In Serbien eskalieren erneut die Proteste gegen Korruption und Medienkontrolle – ausgelöst durch ein Unglück in Novi Sad vor neun Monaten. Bei landesweiten Zusammenstößen zwischen Demonstranten, Polizei und Anhängern der Regierungspartei wurden Dutzende verletzt, darunter Sicherheitskräfte und Soldaten.
Belgrad. Neun Monate nach dem Einsturz eines Vordachs am Bahnhof von Novi Sad, bei dem 16 Menschen ums Leben kamen, dauern die Proteste in Serbien unvermindert an. Seit dem 1. November 2024 organisiert die Studentenbewegung landesweite Demonstrationen. Sie wirft der politischen Führung Korruption vor, die als Ursache des Unglücks gilt, sowie einen Mangel an Demokratie und eine zu starke Kontrolle der Medien.
Donnerstagabend es in mehreren Städten, darunter Belgrad und Novi Sad, zu neuen gewaltsamen Auseinandersetzungen zwischen Demonstrantinnen, Demonstranten und Sicherheitskräften. Auch in Niš, Kruševac, Kragujevac, Obrenovac, Valjevo, Negotin und Kraljevo wurden Unruhen gemeldet. Laut Angaben wurden Dutzende Menschen verletzt, darunter Polizisten und Soldaten der Armee.

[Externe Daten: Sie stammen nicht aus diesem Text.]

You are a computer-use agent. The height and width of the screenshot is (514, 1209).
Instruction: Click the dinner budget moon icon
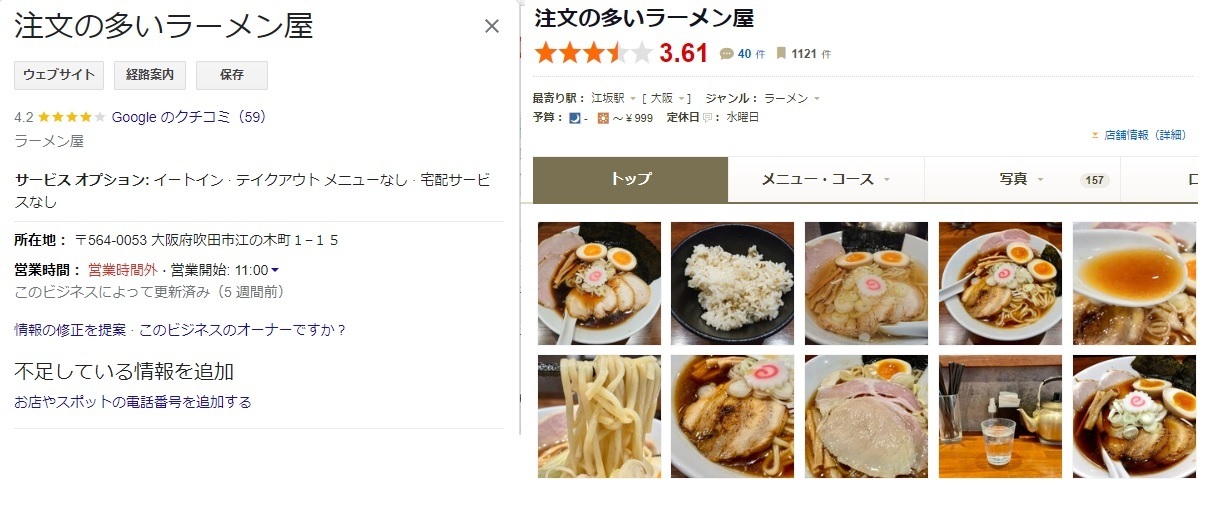coord(575,118)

Parteibüros mit Müll beworfen
In Belgrad und Novi Sad bildete die Polizei massive Absperrungen, um Zusammenstöße zwischen Demonstrierenden und Mitgliedern der regierenden Serbischen Fortschrittspartei (SNS) zu verhindern. Diese hatten sich versammelt, um ihre Parteibüros zu schützen. Die Sicherheitskräfte wurden über längere Zeit mit Steinen, Flaschen, Müllsäcken und weiteren Gegenständen beworfen und reagierten mit Entlastungsangriffen und dem Einsatz von Tränengas. Auf Büros der SNS wurden außerdem Farbe, Steine, Eier und Böller geworfen.

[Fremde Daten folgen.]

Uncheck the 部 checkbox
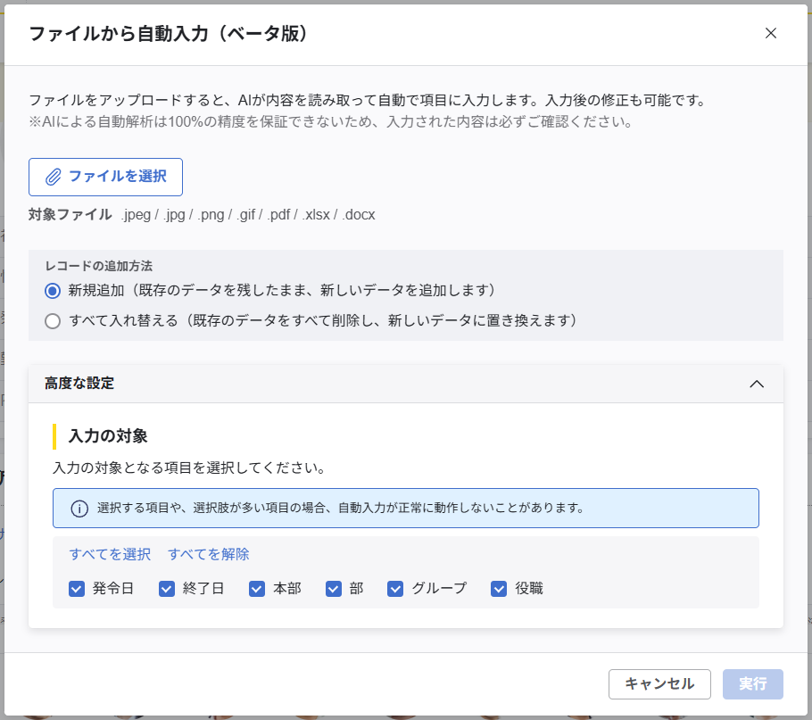 [x=333, y=589]
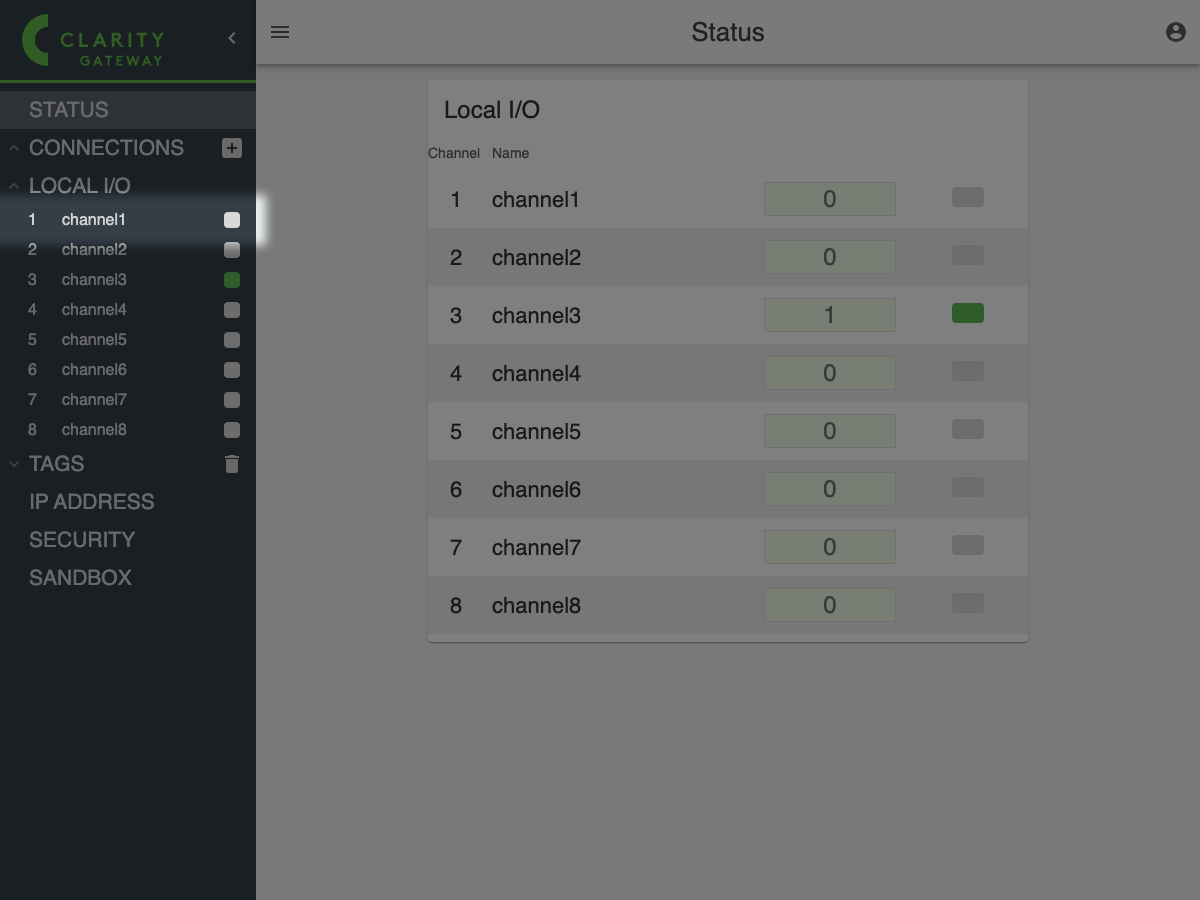Toggle the channel3 green switch in table
This screenshot has width=1200, height=900.
click(967, 314)
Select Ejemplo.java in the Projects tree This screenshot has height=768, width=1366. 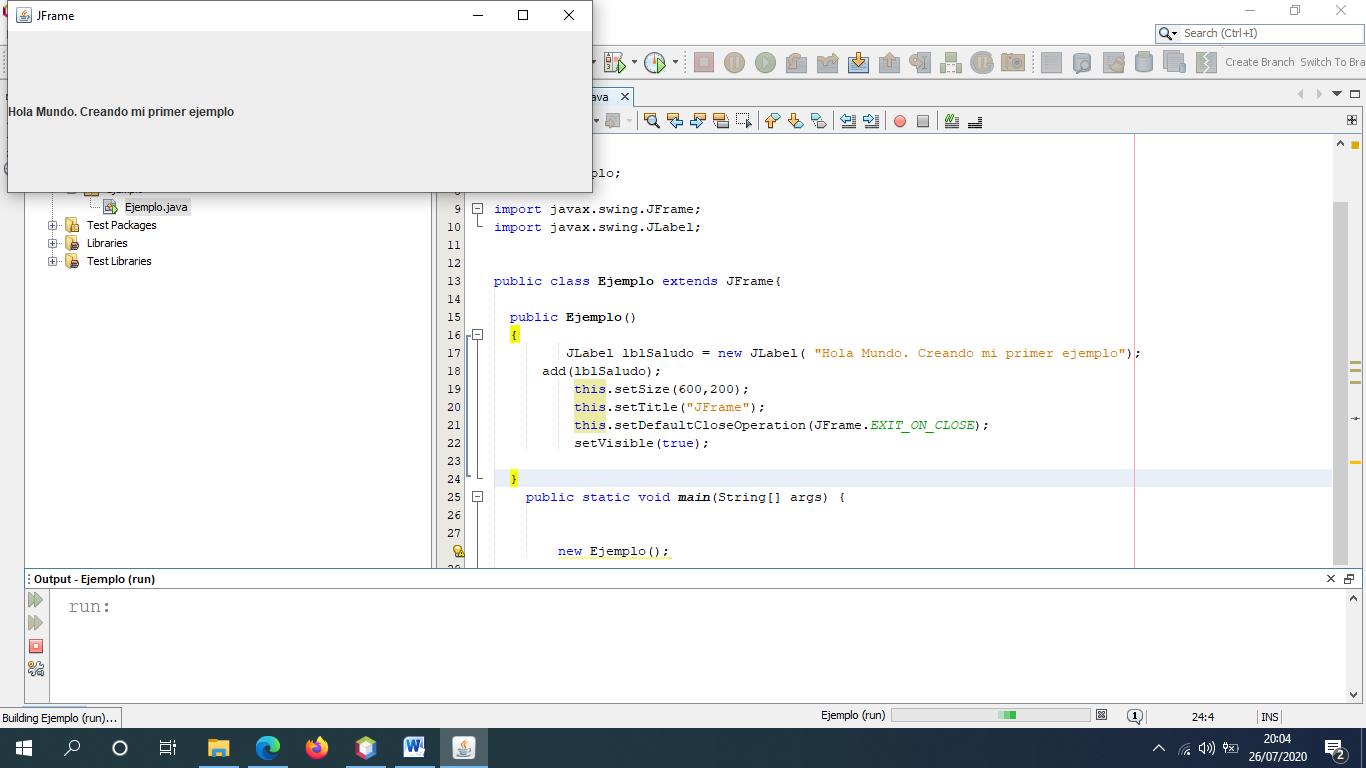[155, 207]
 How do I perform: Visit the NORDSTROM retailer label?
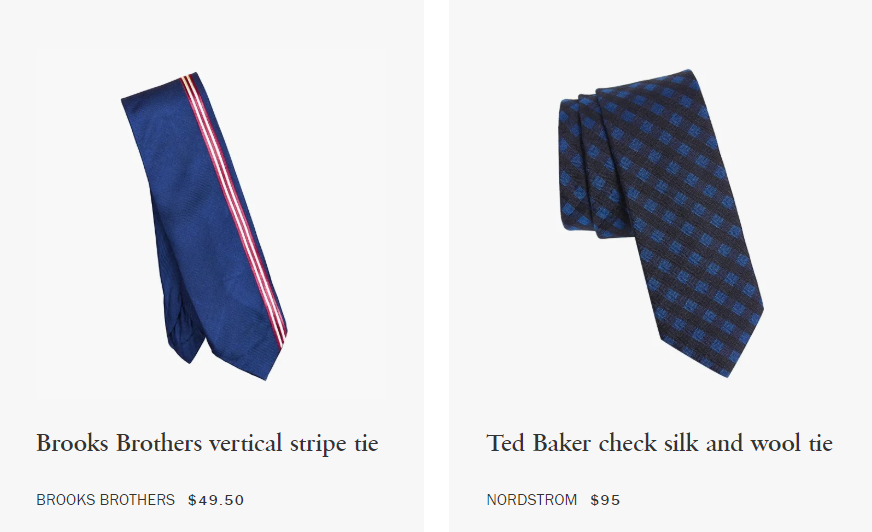[x=532, y=500]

Präsident Aleksandar Vučić sowie die gesamte serbische Führung verurteilten die Ausschreitungen scharf und bezeichneten die gewaltsamen Demonstranten erneut als „Faschisten“. Innenminister Ivica Dačić sprach von einem „brutalen Angriff“ auf die Sicherheitskräfte und berichtete von mindestens fünf verletzten Polizisten sowie 14 Festnahmen.
Vučić will „Bürgerkrieg“ verhindern
Unter den Festgenommenen befinden sich drei Ausländer: ein Kroate, ein Slowene und der Italiener Alessio Laterza (45), der über eine befristete Aufenthaltserlaubnis in Serbien verfügt.
Insgesamt wurden bei den Zusammenstößen rund 80 Menschen verletzt, die den Protesten ablehnend gegenüberstehen, darunter 27 Polizisten und sieben Soldaten. Vučić erklärte in einer nächtlichen Ansprache, der Staat sei „stark genug, um jeden Versuch zu verhindern, einen Bürgerkrieg zu entfachen und den Frieden und die Sicherheit im Land zu gefährden“.